Kasi Humas Polres Metro Jakarta Pusat, Iptu Erlyn Sumantri mengatakan ada tiga demo yang digelar hari ini.
Artinya akan ada tiga titik yang berpotensi menyebabkan kemacetan di Jakarta Pusat.
Demo kali ini datang dar elemen mahasiswa dan LSM.
Demo digelar pagi dan siang mulai pukul 10.00 WIB dan 13.00 WIB.
Tribunners khususnya warga Karawang, Bekasi dan Kota Bekasi bisa yang hendak menuju Jakarta bisa memanfaatkan informasi ini untuk mengatur perjalanan agar mencapai tujuan tepat waktu.
Demo hari ini datang dari DPD LSM Pijar Keadilan Demokrasi di
Mereka akan menggelar aksi di depan Kantor Komisi Yudisial (KY), Jalan Kramat Raya, Senen.
Aksi unjuk rasa tersebut dijadwalkan dimulai pada pukul 10.00 WIB.
"Pukul 10.00 WIB aksi unjuk rasa dari DPD LSM Pijar Keadilan Demokrasi di depan Kantor Komisi Yudisial (KY), Jalan Kramat Raya, Senen.," ujar Erlyn dalam keterangan tertulisnya, Rabu (24/6/2026).
Demo hari ini datang dari Dewan Pengurus Nasional Koalisi Nasional Reforma Agraria (DPN KNARA).

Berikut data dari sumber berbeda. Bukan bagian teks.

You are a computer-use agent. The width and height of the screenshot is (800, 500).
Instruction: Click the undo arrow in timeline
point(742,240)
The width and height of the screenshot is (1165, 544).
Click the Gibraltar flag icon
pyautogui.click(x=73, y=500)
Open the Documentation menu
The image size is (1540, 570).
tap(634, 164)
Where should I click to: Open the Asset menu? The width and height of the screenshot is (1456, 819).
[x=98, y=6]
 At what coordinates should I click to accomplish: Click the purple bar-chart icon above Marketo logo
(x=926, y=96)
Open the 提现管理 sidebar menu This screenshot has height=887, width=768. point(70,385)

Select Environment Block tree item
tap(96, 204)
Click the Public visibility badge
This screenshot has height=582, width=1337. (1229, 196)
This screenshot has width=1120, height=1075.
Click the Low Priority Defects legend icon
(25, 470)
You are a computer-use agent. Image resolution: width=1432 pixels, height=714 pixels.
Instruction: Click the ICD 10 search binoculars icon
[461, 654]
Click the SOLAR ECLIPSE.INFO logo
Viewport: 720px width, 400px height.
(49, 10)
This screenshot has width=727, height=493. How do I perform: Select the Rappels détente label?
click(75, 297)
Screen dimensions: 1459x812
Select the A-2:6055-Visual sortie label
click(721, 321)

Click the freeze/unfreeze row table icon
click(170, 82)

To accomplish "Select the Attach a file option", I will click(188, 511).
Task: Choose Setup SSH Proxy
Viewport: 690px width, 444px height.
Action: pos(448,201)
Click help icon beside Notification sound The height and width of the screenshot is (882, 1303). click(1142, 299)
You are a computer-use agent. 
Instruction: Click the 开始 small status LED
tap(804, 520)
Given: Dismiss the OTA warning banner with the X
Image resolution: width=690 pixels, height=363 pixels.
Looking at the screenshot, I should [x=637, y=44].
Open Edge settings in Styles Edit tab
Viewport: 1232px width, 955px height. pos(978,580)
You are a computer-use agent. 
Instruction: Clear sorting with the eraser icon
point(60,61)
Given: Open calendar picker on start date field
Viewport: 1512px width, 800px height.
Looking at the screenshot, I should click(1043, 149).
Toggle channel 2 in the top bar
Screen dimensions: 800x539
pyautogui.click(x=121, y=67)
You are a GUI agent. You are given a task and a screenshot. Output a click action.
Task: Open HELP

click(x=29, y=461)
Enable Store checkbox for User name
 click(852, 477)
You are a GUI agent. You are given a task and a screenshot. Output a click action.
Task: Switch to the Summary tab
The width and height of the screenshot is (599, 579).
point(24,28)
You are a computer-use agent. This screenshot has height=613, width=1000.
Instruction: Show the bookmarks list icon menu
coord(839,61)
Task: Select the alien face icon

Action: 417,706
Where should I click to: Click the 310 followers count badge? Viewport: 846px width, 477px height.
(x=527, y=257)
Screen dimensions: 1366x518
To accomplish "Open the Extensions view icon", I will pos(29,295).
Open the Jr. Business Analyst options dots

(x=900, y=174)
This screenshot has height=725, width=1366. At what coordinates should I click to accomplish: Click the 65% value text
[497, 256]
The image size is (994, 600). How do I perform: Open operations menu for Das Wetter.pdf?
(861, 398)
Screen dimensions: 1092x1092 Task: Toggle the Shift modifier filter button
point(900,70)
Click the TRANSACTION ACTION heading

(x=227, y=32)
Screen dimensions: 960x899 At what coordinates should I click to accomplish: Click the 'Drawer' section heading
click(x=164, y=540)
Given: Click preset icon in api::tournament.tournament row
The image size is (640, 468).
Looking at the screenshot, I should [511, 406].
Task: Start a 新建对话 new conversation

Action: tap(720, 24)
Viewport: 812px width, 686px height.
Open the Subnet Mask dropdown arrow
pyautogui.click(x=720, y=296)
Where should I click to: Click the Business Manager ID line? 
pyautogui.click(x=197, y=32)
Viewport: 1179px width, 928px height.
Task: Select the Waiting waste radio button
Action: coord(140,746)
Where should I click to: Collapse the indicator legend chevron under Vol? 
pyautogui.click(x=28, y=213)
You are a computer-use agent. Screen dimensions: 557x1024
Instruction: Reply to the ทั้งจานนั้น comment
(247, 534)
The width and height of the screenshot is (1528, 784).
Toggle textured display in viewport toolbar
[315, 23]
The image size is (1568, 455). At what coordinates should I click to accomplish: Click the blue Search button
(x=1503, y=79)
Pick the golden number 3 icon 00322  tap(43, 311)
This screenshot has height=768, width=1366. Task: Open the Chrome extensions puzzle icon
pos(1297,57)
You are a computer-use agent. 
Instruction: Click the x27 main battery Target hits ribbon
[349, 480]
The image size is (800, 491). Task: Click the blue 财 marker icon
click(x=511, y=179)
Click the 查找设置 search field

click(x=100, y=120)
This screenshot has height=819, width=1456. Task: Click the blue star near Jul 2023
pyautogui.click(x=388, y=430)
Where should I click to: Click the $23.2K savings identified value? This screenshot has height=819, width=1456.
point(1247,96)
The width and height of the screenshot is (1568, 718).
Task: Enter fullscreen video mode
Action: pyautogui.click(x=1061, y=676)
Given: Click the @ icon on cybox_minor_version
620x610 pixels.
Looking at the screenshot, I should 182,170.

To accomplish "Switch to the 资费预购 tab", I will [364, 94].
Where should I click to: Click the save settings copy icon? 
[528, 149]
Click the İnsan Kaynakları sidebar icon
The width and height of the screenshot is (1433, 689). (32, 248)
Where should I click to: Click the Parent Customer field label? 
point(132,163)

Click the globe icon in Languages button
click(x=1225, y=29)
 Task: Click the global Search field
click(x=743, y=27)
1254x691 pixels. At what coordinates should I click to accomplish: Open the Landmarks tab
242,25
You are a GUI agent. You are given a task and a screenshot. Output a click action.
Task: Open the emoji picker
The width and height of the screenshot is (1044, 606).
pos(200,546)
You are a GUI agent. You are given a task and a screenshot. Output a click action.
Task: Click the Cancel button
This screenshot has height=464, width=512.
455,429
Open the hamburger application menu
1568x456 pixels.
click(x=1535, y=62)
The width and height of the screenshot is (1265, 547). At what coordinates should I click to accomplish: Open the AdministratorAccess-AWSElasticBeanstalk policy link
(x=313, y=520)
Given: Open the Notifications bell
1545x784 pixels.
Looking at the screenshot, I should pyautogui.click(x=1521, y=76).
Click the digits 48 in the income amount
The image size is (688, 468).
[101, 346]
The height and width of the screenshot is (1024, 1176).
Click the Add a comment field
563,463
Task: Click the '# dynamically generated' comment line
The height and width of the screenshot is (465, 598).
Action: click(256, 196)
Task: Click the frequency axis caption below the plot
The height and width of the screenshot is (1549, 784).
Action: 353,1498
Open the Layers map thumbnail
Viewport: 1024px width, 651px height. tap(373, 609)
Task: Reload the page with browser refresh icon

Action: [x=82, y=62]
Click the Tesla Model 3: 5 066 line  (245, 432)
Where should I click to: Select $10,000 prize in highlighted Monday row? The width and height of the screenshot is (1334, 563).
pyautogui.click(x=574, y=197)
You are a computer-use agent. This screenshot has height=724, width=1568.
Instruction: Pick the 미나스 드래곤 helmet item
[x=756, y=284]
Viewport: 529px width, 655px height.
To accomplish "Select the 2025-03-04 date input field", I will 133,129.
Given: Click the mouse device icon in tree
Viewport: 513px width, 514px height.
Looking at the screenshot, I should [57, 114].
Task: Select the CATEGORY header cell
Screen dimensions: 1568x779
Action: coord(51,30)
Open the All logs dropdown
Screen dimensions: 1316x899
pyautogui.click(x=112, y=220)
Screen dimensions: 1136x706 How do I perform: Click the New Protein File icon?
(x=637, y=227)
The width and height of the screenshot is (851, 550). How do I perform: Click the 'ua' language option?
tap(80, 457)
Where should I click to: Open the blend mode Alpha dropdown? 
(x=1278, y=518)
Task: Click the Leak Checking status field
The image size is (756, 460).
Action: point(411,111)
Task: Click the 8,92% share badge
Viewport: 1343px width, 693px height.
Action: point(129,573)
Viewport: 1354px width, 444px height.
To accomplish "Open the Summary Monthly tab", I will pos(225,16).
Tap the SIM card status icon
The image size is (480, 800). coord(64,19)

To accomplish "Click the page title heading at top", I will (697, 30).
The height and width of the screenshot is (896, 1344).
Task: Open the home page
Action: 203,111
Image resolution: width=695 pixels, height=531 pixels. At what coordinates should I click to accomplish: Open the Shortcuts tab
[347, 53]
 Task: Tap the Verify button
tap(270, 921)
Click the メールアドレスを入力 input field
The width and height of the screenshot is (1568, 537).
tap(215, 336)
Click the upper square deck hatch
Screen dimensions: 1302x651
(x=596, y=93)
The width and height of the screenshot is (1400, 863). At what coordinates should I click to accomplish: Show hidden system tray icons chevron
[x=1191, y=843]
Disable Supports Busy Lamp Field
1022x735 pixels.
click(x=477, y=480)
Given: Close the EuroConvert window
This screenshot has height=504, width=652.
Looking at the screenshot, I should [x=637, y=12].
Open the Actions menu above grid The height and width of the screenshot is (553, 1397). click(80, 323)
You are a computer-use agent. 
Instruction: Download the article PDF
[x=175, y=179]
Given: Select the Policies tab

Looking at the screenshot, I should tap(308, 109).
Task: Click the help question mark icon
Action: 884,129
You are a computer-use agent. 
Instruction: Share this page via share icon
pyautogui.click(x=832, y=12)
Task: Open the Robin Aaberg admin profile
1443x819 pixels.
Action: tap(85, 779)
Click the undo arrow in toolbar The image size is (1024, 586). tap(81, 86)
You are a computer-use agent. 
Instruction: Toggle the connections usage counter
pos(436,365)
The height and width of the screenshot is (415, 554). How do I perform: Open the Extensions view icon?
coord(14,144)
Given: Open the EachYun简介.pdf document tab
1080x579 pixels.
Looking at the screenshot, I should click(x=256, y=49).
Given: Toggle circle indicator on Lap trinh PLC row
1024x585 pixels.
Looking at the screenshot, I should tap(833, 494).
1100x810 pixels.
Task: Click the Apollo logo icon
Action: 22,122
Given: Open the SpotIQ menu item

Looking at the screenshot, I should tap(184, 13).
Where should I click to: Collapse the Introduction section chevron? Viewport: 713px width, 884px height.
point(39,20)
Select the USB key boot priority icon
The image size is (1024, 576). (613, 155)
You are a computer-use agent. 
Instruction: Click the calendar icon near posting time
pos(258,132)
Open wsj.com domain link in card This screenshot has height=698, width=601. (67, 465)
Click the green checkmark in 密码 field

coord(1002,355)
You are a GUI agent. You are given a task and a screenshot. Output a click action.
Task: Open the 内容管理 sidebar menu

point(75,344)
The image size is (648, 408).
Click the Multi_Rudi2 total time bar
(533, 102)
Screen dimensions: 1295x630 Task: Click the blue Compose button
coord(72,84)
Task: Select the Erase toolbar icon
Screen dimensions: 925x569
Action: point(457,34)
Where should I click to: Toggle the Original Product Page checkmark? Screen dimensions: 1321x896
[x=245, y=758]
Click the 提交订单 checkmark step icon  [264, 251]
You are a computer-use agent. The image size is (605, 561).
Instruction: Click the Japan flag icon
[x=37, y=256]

Mereka akan menggelar aksi di Kementerian Kehutanan
Aksi unjuk rasa tersebut dijadwalkan dimulai pada pukul 10.00 WIB.
Demo hari ini datang dari Aliansi Cipayung Jakarta Barat
Mereka akan menggelar aksi di Jalan Medan Merdeka Selatan, tepatnya di kawasan selatan Monas, Gambir.
Aksi unjuk rasa tersebut dijadwalkan dimulai pada pukul 13.00 WIB.
Untuk mengamankan jalannya demonstrasi sebanyak 1.597 personel gabungan kepolisian dikerahkan untuk mengamankan aksi demo tersebut.
Pengamanan dilakukan untuk memastikan aksi berjalan tertib serta mencegah potensi gangguan keamanan dan ketertiban masyarakat.
Erlin menjelaskan, pihak kepolisian akan memberlakukan rekayasa lalu lintas secara situasional di sekitar lokasi unjuk rasa.
Rekayasa lalu lintas akan disesuaikan dengan kondisi di lapangan serta jumlah massa yang hadir.
Kepolisian mengimbau masyarakat agar menghindari kawasan sekitar lokasi unjuk rasa untuk mengantisipasi kemacetan lalu lintas.
“Warga bisa mencari jalan alternatif lain selama unjuk rasa berjalan,” kata Iptu Erlyn.